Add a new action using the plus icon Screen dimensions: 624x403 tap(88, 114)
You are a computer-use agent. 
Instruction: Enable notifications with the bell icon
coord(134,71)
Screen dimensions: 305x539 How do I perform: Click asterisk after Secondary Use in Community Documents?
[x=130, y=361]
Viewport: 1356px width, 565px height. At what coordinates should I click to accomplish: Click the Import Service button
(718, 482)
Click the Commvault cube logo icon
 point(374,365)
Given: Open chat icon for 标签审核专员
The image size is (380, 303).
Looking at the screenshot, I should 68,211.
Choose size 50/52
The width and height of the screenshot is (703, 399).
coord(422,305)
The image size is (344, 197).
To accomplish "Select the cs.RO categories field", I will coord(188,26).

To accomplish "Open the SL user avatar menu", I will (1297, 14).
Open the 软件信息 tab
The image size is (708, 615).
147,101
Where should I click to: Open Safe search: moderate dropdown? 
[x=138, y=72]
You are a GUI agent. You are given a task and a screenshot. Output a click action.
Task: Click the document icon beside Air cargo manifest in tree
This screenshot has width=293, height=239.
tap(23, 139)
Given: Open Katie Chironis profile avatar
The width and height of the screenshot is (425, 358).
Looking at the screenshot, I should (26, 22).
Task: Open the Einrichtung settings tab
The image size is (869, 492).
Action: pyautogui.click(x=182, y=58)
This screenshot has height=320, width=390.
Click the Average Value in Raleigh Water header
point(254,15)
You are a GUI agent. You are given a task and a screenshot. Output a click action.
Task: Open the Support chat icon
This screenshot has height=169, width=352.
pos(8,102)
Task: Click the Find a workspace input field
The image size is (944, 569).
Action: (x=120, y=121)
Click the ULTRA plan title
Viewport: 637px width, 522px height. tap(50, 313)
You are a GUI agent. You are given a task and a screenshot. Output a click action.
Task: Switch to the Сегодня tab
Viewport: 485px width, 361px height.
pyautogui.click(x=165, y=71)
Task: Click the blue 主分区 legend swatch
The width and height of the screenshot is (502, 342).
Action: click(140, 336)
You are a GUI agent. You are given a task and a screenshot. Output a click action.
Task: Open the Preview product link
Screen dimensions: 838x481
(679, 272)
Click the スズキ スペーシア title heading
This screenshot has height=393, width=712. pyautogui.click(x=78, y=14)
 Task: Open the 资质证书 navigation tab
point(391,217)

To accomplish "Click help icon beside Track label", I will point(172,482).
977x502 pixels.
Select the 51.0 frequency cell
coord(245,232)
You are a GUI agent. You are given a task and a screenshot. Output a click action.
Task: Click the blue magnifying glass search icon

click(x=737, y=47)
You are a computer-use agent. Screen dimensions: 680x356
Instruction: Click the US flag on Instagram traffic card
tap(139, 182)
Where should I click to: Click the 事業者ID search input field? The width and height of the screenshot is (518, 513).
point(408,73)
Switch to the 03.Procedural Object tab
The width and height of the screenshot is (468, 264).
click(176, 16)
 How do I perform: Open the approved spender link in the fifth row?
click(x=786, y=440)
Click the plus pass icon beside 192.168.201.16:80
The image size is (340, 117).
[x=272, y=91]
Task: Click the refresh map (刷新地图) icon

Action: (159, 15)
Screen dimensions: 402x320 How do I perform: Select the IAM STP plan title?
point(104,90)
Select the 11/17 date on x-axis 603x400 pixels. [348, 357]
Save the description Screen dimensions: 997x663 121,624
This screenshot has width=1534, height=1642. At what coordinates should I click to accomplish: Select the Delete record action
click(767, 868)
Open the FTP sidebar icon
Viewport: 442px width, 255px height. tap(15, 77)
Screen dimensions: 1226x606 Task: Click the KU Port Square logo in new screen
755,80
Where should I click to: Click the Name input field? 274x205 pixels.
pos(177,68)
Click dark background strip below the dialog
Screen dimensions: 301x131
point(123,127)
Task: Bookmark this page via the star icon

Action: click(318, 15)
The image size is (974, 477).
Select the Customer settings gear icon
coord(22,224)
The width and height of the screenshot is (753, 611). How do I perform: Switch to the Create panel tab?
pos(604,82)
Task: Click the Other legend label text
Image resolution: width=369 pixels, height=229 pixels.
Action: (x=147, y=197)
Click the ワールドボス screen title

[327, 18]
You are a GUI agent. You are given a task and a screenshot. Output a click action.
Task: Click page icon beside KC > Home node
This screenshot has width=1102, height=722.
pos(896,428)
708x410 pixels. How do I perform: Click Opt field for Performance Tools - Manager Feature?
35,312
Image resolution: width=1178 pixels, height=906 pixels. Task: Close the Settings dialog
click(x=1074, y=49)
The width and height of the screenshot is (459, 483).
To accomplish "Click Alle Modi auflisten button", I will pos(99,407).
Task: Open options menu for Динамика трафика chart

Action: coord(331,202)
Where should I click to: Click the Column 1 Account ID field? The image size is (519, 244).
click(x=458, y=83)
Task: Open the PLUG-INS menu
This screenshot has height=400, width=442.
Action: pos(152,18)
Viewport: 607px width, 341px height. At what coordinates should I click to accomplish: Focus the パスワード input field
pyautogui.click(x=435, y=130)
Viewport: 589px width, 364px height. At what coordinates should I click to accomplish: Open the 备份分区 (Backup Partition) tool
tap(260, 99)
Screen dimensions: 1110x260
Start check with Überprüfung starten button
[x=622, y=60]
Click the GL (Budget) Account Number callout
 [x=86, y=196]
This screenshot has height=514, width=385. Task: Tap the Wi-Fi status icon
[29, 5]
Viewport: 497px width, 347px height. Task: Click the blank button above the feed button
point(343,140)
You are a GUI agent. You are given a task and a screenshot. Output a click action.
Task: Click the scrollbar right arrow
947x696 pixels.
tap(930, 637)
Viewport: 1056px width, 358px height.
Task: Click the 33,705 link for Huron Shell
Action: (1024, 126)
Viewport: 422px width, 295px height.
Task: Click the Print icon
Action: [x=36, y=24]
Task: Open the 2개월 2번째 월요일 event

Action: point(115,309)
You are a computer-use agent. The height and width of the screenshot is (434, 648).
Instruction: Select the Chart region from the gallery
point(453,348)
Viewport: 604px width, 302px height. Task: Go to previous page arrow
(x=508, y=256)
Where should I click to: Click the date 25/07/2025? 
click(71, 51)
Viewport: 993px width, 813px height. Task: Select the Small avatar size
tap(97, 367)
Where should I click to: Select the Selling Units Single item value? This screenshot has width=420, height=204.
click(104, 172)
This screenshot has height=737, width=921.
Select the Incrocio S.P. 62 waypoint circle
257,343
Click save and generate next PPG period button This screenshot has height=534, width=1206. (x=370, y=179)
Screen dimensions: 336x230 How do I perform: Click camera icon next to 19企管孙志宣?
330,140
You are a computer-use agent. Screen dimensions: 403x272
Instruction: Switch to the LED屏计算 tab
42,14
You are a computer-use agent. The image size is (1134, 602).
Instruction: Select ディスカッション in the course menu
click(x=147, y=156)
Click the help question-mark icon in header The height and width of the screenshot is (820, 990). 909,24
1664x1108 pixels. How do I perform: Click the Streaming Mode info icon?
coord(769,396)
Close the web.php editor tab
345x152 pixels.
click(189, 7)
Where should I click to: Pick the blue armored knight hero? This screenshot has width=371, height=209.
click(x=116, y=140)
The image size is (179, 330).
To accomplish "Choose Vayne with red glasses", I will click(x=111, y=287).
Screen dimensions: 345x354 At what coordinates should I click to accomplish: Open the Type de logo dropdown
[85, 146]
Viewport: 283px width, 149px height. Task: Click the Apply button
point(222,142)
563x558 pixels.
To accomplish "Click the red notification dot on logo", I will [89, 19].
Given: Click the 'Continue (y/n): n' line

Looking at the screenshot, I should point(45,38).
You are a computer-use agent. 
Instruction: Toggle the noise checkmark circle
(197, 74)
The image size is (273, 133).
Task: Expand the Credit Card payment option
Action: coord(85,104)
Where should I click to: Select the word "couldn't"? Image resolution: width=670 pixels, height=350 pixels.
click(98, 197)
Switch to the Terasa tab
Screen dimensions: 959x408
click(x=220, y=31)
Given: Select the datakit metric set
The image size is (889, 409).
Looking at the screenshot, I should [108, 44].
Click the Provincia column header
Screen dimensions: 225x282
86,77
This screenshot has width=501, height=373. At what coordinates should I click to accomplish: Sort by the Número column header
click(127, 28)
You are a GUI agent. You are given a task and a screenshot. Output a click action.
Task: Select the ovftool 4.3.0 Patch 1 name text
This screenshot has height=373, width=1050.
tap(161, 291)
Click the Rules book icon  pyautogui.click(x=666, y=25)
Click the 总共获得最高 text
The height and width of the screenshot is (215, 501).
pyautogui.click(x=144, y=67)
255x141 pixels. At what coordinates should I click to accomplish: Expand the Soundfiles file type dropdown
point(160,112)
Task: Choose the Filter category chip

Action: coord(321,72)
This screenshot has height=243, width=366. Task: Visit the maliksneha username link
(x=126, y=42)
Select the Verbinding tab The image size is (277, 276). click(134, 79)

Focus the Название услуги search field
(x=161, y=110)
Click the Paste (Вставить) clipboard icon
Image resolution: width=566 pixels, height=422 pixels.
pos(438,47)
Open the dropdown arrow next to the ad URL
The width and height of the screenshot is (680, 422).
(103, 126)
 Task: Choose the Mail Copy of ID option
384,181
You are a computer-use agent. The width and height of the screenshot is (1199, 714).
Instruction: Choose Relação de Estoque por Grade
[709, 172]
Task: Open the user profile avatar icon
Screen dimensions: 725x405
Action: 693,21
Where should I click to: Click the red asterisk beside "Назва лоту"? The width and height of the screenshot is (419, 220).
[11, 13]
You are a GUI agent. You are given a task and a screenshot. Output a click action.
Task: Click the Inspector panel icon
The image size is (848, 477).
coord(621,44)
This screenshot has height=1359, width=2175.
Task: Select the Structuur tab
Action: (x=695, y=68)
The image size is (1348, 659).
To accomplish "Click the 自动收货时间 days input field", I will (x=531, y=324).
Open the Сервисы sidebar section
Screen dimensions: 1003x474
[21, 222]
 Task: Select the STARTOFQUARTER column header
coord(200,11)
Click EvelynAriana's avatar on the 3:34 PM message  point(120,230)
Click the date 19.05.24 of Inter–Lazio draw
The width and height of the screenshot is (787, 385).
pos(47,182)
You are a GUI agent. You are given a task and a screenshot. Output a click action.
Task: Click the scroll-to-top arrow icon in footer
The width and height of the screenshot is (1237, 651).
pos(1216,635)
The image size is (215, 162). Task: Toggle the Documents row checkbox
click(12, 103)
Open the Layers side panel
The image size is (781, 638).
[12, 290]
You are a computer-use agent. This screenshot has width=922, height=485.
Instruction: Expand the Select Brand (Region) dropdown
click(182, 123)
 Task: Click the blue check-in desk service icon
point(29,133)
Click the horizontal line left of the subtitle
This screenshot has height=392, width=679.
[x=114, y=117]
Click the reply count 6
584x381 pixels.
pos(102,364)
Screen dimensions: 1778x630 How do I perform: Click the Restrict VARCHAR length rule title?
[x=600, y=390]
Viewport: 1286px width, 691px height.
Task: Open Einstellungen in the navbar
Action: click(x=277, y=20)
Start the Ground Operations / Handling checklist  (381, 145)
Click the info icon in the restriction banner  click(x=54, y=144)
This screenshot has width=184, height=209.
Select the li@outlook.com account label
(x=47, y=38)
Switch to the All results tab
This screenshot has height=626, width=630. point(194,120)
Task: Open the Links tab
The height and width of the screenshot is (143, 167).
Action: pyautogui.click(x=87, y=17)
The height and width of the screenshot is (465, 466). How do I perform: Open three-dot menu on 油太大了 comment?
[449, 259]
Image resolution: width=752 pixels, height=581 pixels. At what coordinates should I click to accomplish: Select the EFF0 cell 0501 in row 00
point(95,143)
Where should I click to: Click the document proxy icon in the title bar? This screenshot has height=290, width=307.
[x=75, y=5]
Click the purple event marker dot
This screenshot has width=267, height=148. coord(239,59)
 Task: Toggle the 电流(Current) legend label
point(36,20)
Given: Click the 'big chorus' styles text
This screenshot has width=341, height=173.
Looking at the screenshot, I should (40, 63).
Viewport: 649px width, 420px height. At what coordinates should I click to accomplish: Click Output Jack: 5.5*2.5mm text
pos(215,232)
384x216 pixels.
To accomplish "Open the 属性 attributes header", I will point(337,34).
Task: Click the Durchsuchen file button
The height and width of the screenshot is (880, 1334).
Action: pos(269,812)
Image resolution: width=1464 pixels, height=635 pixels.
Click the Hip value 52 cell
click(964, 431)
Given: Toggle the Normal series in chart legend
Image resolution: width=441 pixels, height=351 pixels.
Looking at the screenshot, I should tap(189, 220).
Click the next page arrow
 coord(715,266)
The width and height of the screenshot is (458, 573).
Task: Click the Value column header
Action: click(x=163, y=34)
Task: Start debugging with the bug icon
# # # #
* WHAT IS BEING ASKED
Work out how many lines in the preceding data include the word "profile". State only that number.

* RESULT OF THIS TASK
2